The 2022 Update highlights the effects of cardiovascular disease risk factors on cognitive dysfunction or dementia development.

In brief, a meta-analysis of 139 studies demonstrated that people with high blood pressure midlife were 55% more likely to develop impaired global cognition and about 20% more likely to experience impaired executive function, dementia, or Alzheimer’s disease.

Another meta-analysis of four studies found that people with heart failure were 80% more likely to develop dementia, while a meta-analysis of 14 studies found that females with diabetes had a 62% higher risk of developing dementia, and males had a 58% higher risk.

In terms of the risk of dementia linked to obesity, a meta-analysis of studies with up to 42 years of follow-up showed that people with midlife obesity had a 33% increased risk of developing dementia.

Smoking also remains an important risk factor.

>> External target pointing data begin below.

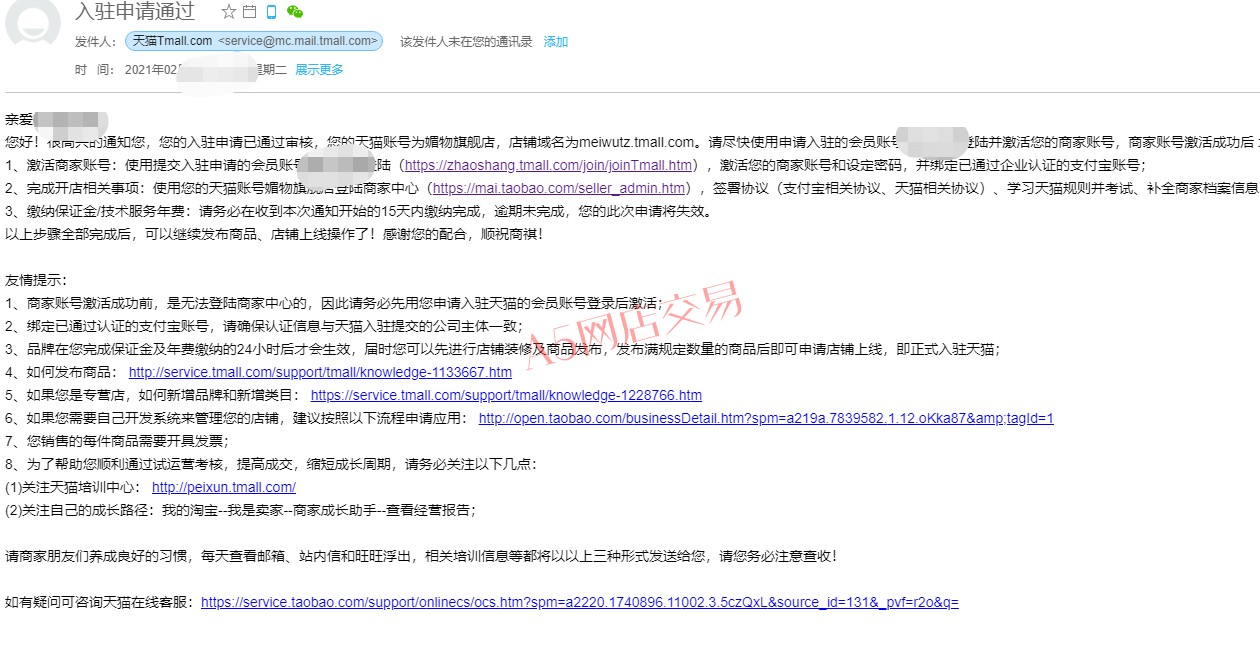Open the Tmall online customer service link
Image resolution: width=1260 pixels, height=655 pixels.
(x=579, y=602)
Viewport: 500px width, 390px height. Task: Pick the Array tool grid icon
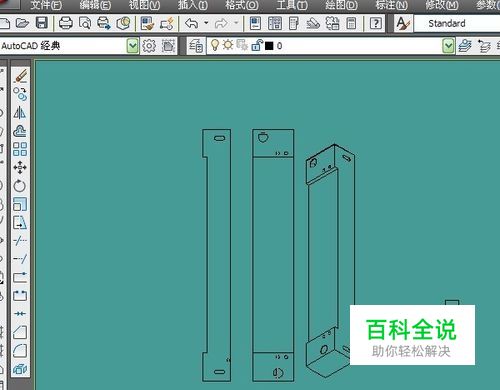pos(20,149)
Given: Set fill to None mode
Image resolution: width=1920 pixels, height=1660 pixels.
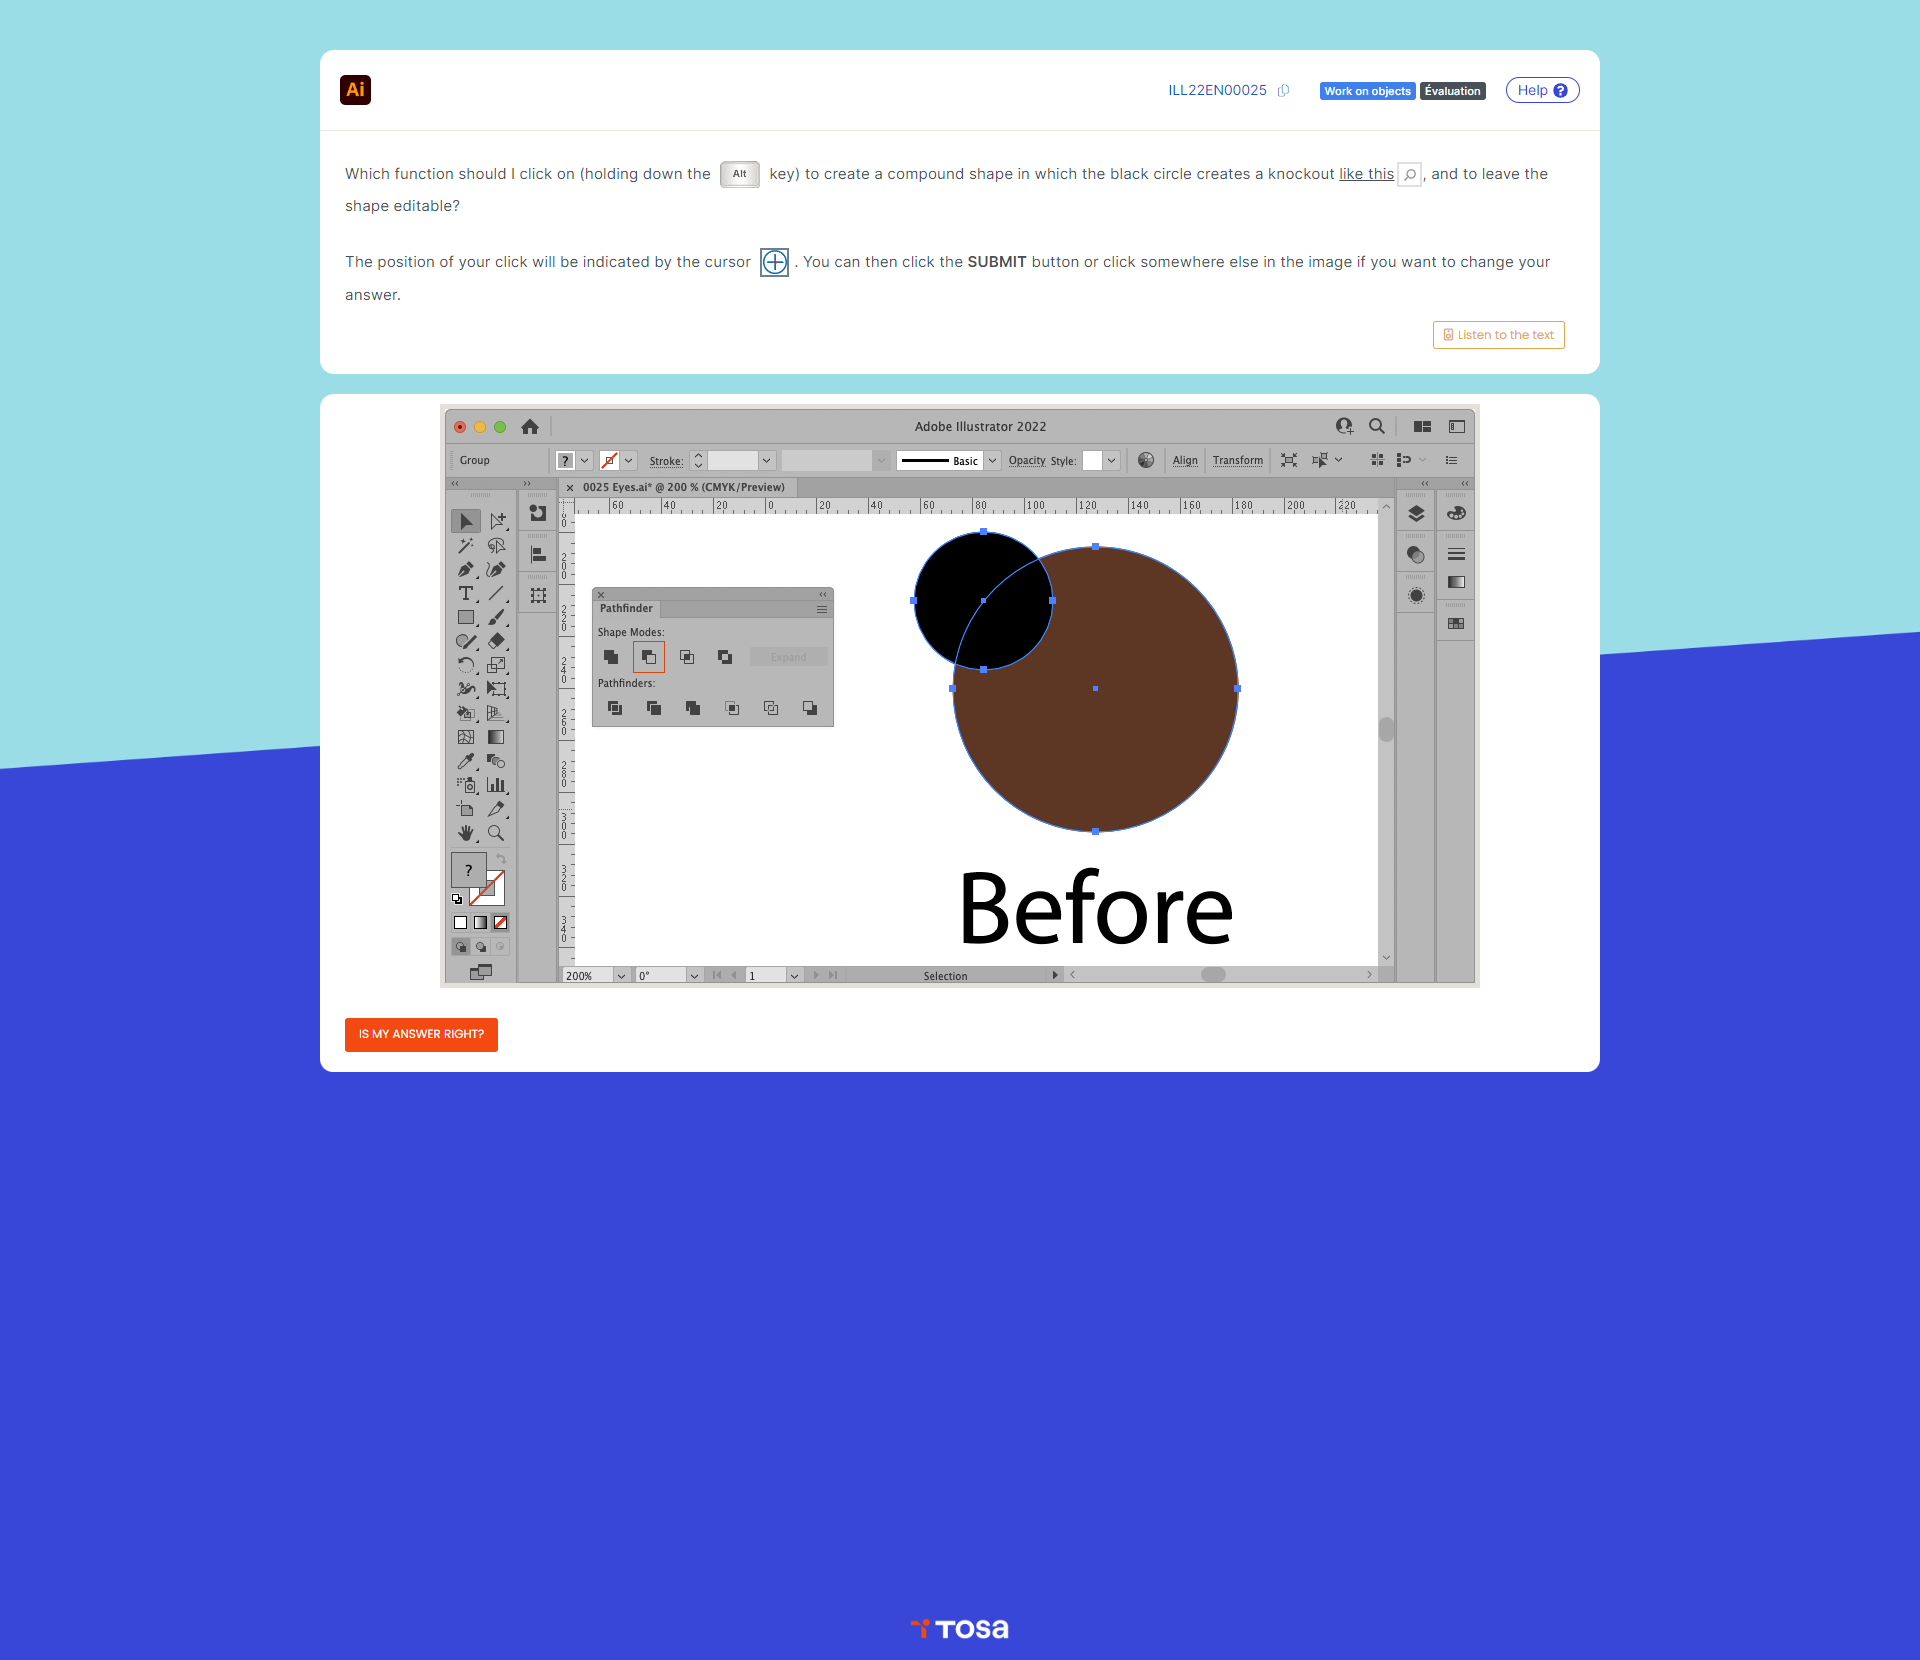Looking at the screenshot, I should pos(501,923).
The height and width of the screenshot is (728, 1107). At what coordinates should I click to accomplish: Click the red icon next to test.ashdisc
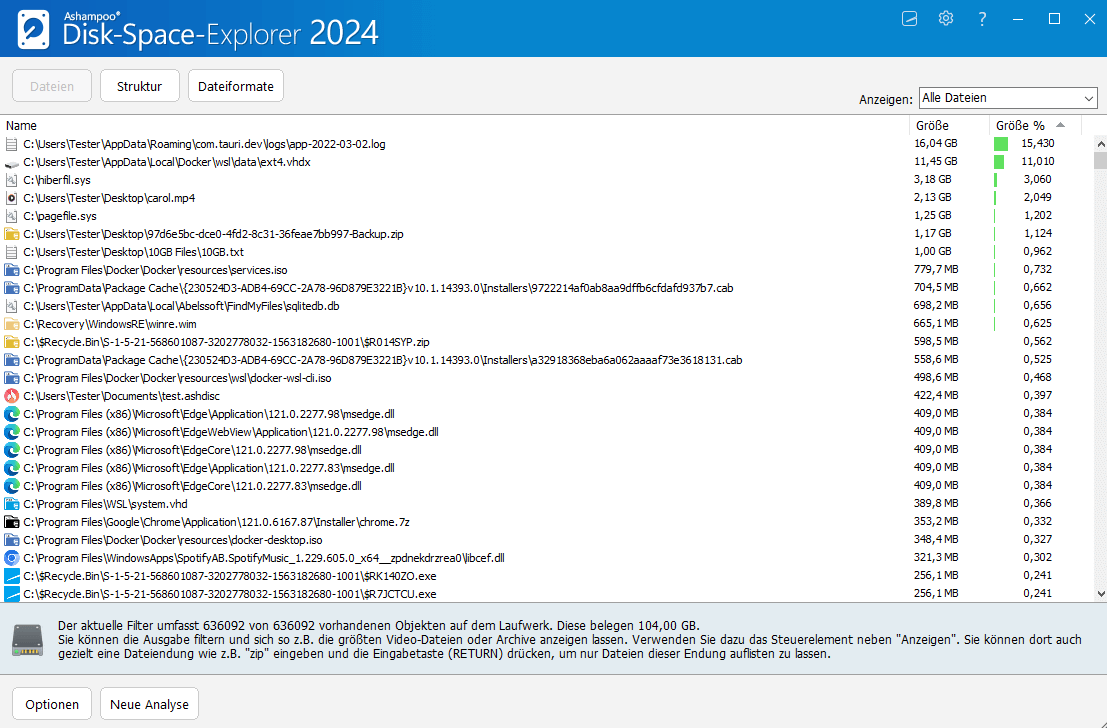12,396
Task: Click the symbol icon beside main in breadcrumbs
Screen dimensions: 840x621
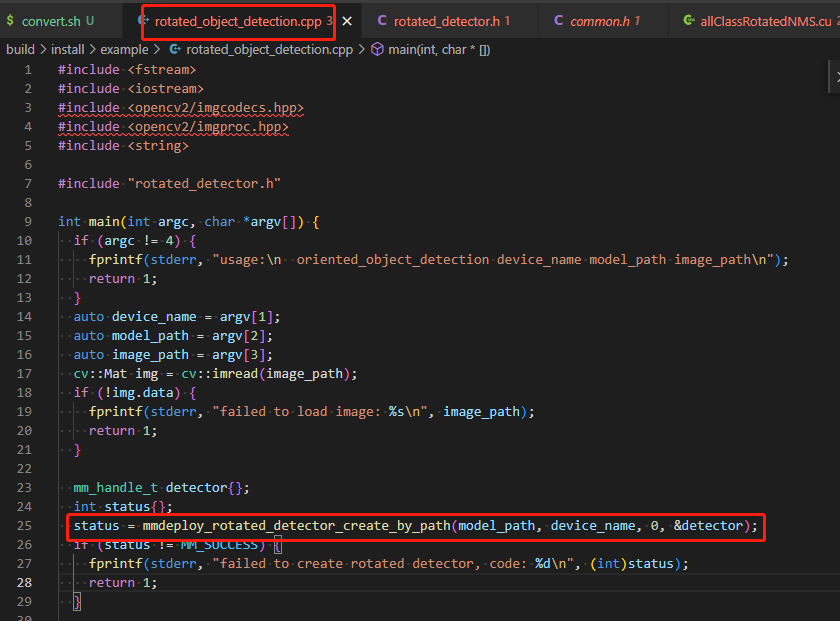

A meta-analysis of 37 studies demonstrated that people who smoked at the time had a 30% increased risk of dementia, a 40% higher risk of Alzheimer’s disease, and a 38% increased risk of vascular dementia.

The risk of cognitive dysfunction or dementia can vary depending on race, ethnicity, sex, education, occupation, and geography.

The 2022 Update highlights an analysis of 2016 Behavioral Risk Factor Surveillance System data that showed that Black adults were about three times more likely and Hispanic adults about four times more likely than white adults to need assistance with daily activities due to memory loss.

Additionally, Alzheimer’s disease and related dementias disproportionately affects females. According to GBD data from 2020, about 20 million males and 35 million females worldwide had a diagnosis of Alzheimer’s disease and related dementias, with a death rate of 1.28 million for females and 0.61 million for males.

Dr. Elkind commented:

“Because nearly half of all adults in the U.S. have elevated blood pressure, and 40% are obese, these data provide an inkling of what we can expect to see in the future as the population ages, and the impact of these risk factors begins to be felt. Recent data suggest that globally, dementia cases may triple over the next 3 decades, even as heart disease declines.”

Decreasing risk by modifying lifestyles and behavioral risk factors may help protect people from developing cardiovascular disease, stroke, and dementia. Dr. Elkind stated that a system-wide approach is necessary to achieve long-term behavioral change.

He explained: “Researchers are now testing technologies to see if they can improve our success rates with behavioral risk factors; some of these approaches involve moving the focus of care from the doctor’s office to the home and involving nonphysician providers in management to improve efficiency. For example, can in-home blood pressure monitoring with real-time connection to a doctor or nurse help improve blood pressure?”

Dr. Elkind also wondered: “Can we use nonclinical settings, such as barbershops, to reach Black men and women to detect high blood pressure and make changes in their lifestyles? […] These types of approaches may ultimately lead to bigger benefits than doctors prescribing specific medications or trying to convince individual patients to change their behaviors.”

Dr. Jason Tarpley — a stroke neurologist and director of the Stroke and Neurovascular Center for Pacific Neuroscience Institute at Providence Saint John’s Health Center in Santa Monica, CA — went on to comment, in an interview with MNT, that “the take-home message is that a lot of this is preventable” through a combination of a healthy diet, exercise, and medications.

He added: “The information age is helping people […] [P]atients know their cholesterol number, they know their LDL, they know their hemoglobin A1C — which is a long-term measurement of their blood sugar — and they know [their] blood pressures. I […] see that behaviors are changing, and I think that people are […] taking more their health into their own hands, and that’s really good.”